• WHAT THE TASK REQUIRES: Print exactly the lines from the one containing "Click the (not provided) keyword link" through the last line of the listing, both included.

• SUPPLIED MATERIAL:
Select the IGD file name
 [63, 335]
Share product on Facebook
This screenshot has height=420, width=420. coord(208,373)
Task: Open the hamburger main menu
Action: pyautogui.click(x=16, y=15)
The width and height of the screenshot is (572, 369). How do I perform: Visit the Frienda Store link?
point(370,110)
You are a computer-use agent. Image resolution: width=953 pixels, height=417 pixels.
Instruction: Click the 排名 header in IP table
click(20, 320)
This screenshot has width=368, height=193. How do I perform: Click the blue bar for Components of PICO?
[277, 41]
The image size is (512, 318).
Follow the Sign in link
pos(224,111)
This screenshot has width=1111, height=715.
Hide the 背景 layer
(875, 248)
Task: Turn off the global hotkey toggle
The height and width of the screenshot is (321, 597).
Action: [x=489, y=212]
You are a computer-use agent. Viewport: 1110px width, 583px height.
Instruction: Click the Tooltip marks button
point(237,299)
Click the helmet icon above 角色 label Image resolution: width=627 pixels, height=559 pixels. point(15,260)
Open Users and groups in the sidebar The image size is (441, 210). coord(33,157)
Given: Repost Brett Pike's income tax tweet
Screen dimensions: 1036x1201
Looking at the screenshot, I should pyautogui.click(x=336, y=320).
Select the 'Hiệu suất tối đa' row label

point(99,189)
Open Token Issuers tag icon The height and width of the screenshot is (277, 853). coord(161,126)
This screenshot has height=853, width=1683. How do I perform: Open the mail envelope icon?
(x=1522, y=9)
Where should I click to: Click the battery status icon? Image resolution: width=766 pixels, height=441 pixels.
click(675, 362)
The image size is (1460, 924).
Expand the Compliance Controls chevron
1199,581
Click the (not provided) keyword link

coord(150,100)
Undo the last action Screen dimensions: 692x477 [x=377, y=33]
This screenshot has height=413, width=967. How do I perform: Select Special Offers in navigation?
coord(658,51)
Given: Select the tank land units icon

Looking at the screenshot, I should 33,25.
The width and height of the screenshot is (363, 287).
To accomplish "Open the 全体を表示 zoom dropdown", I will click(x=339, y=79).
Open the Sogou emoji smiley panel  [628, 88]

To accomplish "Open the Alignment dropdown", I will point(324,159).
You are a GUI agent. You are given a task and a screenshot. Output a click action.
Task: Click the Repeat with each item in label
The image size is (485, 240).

• RESPONSE TO THE TASK:
Click the (not provided) keyword link

coord(150,100)
Undo the last action Screen dimensions: 692x477 [x=377, y=33]
This screenshot has height=413, width=967. How do I perform: Select Special Offers in navigation?
coord(658,51)
Given: Select the tank land units icon

Looking at the screenshot, I should 33,25.
The width and height of the screenshot is (363, 287).
To accomplish "Open the 全体を表示 zoom dropdown", I will click(x=339, y=79).
Open the Sogou emoji smiley panel  [628, 88]

To accomplish "Open the Alignment dropdown", I will point(324,159).
You are a GUI agent. You are given a task and a screenshot. Output a click action.
Task: Click the Repeat with each item in label
The image size is (485, 240).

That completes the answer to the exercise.